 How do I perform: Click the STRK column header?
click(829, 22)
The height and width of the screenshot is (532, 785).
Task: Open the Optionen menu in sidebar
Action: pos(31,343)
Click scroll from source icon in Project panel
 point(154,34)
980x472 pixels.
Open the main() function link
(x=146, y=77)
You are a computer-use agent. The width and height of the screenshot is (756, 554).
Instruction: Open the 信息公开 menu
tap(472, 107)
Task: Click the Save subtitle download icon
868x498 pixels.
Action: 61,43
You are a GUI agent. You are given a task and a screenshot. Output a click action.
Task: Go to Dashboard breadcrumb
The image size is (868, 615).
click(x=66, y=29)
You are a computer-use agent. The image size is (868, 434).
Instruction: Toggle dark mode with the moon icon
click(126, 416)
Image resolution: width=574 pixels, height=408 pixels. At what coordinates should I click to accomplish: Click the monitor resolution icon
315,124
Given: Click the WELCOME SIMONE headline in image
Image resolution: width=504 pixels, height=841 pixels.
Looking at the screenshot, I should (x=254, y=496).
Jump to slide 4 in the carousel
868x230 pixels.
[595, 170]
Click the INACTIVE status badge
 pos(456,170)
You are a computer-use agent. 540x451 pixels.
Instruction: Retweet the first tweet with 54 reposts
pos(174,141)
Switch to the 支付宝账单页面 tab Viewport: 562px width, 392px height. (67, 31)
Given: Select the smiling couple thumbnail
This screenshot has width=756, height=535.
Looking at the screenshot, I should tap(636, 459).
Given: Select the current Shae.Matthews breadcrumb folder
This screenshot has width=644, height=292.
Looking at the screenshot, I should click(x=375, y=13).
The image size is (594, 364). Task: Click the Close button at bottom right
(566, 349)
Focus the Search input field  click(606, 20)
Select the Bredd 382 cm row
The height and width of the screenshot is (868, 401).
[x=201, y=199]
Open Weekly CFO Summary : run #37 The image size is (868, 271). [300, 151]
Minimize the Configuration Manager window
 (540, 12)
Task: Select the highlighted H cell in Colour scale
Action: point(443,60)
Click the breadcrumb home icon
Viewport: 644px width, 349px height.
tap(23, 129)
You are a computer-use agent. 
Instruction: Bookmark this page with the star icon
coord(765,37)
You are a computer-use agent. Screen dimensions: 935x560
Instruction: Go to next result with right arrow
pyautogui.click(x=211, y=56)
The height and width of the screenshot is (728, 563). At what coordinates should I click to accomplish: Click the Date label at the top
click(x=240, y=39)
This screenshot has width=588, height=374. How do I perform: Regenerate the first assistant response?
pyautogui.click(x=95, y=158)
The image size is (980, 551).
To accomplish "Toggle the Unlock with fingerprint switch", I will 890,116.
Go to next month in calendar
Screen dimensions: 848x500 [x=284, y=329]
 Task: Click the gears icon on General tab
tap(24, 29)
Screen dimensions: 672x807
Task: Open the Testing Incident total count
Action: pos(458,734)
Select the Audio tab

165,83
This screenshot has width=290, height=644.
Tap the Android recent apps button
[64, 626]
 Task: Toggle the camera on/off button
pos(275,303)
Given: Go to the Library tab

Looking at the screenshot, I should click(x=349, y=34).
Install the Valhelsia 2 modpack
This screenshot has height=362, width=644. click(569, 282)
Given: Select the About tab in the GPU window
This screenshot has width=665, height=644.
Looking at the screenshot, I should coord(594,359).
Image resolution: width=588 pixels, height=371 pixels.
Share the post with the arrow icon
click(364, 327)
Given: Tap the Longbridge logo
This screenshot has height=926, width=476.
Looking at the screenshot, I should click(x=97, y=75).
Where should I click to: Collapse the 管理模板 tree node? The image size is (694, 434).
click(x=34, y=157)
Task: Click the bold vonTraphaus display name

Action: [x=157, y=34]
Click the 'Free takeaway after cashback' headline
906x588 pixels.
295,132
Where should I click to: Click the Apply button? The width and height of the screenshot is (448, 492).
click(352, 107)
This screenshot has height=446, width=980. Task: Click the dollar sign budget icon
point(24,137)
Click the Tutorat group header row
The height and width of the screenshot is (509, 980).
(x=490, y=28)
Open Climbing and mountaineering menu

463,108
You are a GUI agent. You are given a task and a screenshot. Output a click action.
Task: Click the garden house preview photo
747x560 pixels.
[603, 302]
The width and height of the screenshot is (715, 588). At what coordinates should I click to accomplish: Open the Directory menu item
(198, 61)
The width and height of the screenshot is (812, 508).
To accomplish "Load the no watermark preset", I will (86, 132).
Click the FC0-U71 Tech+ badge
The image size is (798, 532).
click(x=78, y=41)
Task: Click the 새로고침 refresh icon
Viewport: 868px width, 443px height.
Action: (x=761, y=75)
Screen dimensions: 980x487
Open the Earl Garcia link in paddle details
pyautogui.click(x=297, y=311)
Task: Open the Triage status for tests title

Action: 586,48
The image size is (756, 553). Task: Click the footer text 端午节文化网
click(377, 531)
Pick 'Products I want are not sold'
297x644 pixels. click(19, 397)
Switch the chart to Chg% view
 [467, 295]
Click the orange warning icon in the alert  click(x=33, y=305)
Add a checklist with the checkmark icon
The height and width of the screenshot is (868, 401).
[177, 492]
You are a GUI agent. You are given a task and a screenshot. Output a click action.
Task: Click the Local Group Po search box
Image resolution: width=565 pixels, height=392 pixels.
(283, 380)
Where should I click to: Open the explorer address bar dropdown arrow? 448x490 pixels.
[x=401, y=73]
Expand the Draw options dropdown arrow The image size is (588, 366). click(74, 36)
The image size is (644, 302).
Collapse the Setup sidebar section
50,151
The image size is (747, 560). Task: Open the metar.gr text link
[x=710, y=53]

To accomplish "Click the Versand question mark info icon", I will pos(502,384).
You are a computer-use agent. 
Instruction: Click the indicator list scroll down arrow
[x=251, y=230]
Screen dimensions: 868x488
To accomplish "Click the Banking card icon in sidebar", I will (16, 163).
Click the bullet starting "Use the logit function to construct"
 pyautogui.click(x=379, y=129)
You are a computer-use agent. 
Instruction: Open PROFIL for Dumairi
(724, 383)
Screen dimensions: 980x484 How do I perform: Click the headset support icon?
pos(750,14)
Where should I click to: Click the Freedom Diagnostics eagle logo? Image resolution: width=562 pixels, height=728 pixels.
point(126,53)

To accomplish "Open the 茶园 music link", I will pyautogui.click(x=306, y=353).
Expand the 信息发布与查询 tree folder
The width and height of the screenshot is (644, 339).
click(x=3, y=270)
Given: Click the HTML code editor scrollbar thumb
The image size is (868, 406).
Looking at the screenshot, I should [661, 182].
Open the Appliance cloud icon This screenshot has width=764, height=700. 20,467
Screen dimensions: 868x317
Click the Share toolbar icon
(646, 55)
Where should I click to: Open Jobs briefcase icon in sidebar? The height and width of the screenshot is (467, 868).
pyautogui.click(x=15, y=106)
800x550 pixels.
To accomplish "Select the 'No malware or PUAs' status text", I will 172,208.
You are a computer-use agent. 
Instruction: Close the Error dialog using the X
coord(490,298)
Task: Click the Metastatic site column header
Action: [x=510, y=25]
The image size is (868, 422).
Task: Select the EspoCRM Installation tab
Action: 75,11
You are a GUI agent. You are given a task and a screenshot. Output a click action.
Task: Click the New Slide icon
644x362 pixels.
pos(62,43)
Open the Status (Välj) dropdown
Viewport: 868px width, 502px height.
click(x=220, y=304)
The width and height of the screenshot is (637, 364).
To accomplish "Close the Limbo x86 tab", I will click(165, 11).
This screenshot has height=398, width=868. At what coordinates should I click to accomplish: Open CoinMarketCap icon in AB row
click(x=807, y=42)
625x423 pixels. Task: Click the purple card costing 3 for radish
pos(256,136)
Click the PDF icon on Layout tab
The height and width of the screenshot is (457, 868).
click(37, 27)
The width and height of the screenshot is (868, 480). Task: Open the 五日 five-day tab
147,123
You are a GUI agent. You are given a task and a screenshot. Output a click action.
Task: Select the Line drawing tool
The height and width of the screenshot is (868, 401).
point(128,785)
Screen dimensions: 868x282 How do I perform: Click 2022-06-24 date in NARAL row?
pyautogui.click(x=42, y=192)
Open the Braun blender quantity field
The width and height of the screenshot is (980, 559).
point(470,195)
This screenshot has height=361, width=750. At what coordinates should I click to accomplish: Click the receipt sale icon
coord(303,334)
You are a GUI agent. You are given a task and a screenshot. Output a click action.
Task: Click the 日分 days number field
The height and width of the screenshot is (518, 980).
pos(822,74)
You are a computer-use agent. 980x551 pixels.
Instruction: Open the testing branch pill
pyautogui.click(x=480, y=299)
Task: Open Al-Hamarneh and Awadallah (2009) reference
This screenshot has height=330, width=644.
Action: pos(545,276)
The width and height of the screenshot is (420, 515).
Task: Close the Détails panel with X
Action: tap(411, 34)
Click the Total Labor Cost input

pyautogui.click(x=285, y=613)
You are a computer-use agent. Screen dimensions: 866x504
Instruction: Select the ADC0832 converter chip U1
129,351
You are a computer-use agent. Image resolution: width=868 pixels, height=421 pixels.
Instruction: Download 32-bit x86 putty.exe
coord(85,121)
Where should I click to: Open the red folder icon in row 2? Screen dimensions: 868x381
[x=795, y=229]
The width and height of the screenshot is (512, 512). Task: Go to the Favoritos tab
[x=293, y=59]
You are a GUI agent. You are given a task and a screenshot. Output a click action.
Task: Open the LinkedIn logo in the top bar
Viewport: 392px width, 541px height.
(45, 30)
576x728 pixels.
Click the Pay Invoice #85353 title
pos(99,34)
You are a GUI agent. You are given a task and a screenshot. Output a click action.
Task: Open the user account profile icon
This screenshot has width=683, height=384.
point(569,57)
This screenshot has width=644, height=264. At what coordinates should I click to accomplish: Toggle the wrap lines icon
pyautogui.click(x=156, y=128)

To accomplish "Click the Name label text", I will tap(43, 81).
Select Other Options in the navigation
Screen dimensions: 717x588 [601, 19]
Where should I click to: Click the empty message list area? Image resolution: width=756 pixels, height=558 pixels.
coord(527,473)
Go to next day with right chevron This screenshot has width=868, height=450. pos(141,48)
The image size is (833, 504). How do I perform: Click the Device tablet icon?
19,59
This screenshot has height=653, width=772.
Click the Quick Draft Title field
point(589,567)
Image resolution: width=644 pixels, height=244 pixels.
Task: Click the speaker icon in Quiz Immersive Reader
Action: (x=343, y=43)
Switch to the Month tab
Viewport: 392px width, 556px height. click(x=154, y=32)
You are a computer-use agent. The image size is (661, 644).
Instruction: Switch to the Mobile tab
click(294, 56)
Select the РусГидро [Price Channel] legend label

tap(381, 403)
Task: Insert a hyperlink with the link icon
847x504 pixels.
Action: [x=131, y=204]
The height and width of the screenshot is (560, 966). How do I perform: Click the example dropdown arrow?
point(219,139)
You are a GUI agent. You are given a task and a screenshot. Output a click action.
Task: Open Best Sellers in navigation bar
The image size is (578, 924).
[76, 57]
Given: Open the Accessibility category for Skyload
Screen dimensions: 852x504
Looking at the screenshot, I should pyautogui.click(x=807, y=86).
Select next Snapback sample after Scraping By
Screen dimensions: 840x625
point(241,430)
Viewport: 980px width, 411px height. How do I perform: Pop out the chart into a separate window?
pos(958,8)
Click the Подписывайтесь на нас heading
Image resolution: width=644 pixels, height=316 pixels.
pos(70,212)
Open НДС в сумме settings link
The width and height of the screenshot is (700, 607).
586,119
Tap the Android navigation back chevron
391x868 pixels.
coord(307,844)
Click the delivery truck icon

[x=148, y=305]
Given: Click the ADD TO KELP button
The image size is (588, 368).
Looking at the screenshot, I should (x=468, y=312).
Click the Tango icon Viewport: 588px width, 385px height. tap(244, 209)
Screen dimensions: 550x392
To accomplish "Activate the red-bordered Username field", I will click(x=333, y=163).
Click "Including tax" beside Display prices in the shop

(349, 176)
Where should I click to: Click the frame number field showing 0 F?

+++++

▸ PROBLEM TO WORK ON
Your reply should be only the number of lines in the records above that include "Expand".

▸ EXERCISE OUTPUT
2